同賞は、本シンポジウムで行われた研究発表の中で、研究内容とともに英語でのプレゼンテーションが特に優秀と認められた研究発表におくられるものです。

古武さんの研究は、「The study on crystal growth of TiO2 films deposited by reactive sputtering(反応性スパッタ法による酸化チタン薄膜における結晶成長に関する研究)」です。
古武さんは、現在、光触媒、色素増感太陽電池、人工光合成や高屈折率透明導電膜(LED等に応用が検討されている)等に応用可能な機能性材料として注目されている「酸化チタン」に関して、組成が同じでも結晶構造が全く異なるルチル構造とアナターゼ構造の結晶成長機構を解明し、それらの作り分けに関する研究成果を示しました。
一方、米川さんの研究は、「In-free Transparent Conductive Films Deposited by Reactive Sputtering with a Sintered Metal Powder Target using Ne, Ar or Kr(ネオン、アルゴン、クリプトンを用いた反応性スパッタ法による脱インジウム透明導電膜の合成)」です。
米川さんは、様々な希ガス元素(アルゴン、ネオン、クリプトン)に、反応性スパッタリング法を用いて、各々の酸化スズ薄膜* の合成方法について発表しました。
古武さんの研究は、透過型電子顕微鏡による高度な結晶構造解析結果が今後の幅広い研究分野で非常に役立つユニークな研究であると評価されました。また、米川さんの研究は、環境技術や情報技術での持続可能性を追求する研究成果であると同時に薄膜太陽電池等への応用の可能性を開くものとして、「Best Poster Award」にふさわしいと認められました。

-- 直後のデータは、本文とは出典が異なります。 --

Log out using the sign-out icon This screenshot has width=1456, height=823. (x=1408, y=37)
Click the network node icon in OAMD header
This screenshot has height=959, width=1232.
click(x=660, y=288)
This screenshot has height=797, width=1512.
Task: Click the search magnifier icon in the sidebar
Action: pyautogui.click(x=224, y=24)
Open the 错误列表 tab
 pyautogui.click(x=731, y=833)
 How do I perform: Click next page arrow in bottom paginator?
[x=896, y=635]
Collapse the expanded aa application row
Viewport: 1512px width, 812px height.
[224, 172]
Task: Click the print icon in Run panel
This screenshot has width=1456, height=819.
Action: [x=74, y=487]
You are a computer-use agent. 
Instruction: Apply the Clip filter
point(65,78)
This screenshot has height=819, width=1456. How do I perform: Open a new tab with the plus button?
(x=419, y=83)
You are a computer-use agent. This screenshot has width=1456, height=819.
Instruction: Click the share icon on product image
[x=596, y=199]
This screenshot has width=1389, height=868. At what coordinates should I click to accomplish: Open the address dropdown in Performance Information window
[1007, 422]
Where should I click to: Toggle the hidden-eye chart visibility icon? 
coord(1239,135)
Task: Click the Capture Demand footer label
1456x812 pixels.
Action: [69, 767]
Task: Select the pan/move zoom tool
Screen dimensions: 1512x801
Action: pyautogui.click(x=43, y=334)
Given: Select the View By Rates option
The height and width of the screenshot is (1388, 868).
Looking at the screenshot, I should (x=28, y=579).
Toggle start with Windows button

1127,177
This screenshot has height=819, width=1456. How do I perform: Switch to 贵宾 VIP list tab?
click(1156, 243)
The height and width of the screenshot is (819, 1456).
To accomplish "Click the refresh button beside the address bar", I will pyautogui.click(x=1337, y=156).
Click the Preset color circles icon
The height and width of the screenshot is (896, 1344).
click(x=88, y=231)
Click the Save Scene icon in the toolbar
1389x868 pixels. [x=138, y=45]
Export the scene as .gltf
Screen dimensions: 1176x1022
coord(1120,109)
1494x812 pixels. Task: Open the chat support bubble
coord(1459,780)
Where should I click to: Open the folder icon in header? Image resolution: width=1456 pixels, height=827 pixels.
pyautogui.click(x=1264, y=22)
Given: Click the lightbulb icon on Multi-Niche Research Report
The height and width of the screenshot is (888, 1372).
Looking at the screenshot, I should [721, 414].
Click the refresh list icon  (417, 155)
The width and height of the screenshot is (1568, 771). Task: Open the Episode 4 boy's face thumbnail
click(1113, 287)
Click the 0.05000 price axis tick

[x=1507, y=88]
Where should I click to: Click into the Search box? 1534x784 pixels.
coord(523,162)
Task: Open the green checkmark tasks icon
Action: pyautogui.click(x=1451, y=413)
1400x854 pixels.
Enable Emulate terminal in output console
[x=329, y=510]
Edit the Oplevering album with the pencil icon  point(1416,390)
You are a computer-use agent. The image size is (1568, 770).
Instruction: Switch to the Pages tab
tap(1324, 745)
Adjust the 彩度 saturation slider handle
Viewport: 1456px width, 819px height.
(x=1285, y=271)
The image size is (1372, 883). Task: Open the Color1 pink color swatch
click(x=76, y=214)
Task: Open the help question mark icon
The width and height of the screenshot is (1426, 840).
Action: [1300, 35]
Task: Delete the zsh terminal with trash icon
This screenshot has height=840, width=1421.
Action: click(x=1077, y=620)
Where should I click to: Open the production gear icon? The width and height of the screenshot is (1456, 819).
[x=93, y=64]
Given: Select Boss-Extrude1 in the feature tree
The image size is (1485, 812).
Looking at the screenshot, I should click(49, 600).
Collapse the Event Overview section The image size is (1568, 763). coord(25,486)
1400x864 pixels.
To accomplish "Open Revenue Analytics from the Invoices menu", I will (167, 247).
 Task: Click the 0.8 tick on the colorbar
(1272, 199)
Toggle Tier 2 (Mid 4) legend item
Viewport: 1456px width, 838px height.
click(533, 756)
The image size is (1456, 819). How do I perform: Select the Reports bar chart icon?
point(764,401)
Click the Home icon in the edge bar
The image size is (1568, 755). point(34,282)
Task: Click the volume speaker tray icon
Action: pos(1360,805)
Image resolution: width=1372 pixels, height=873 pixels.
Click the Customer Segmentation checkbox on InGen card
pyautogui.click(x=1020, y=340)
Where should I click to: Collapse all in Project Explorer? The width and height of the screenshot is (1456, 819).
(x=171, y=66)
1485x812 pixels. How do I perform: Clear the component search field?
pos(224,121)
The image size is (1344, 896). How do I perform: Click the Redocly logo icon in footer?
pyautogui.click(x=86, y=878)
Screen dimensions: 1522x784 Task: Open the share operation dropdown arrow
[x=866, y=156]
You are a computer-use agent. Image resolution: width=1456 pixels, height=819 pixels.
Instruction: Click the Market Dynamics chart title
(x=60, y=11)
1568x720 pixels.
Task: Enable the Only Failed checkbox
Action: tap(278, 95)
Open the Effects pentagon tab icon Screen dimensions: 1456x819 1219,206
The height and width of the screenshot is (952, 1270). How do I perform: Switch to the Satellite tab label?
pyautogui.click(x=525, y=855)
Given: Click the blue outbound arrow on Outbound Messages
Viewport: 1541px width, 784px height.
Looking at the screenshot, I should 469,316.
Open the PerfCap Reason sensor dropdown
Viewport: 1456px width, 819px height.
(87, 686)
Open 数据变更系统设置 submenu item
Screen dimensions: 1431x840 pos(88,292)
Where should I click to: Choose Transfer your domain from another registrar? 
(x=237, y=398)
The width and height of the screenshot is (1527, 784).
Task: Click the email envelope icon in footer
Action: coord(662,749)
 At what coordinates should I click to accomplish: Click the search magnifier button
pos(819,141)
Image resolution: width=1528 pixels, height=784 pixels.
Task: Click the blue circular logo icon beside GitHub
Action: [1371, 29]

また、海外から参加した多くの招待講演者から、二人の英語によるプレゼンテーションの完成度の高さが賞賛されました。

* 現在、液晶・プラズマなどのフラットパネルディスプレイの透明電極として、酸化インジウム系透明導電膜が広く使われていますが、インジウムが希少金属のため代替材料の開発が急がれています。酸化スズ薄膜は化学的な耐久性に優れておりすでに太陽電池等に使用されていますが、さらに高性能にすることで酸化インジウム透明導電膜に代わるものとして、期待されています。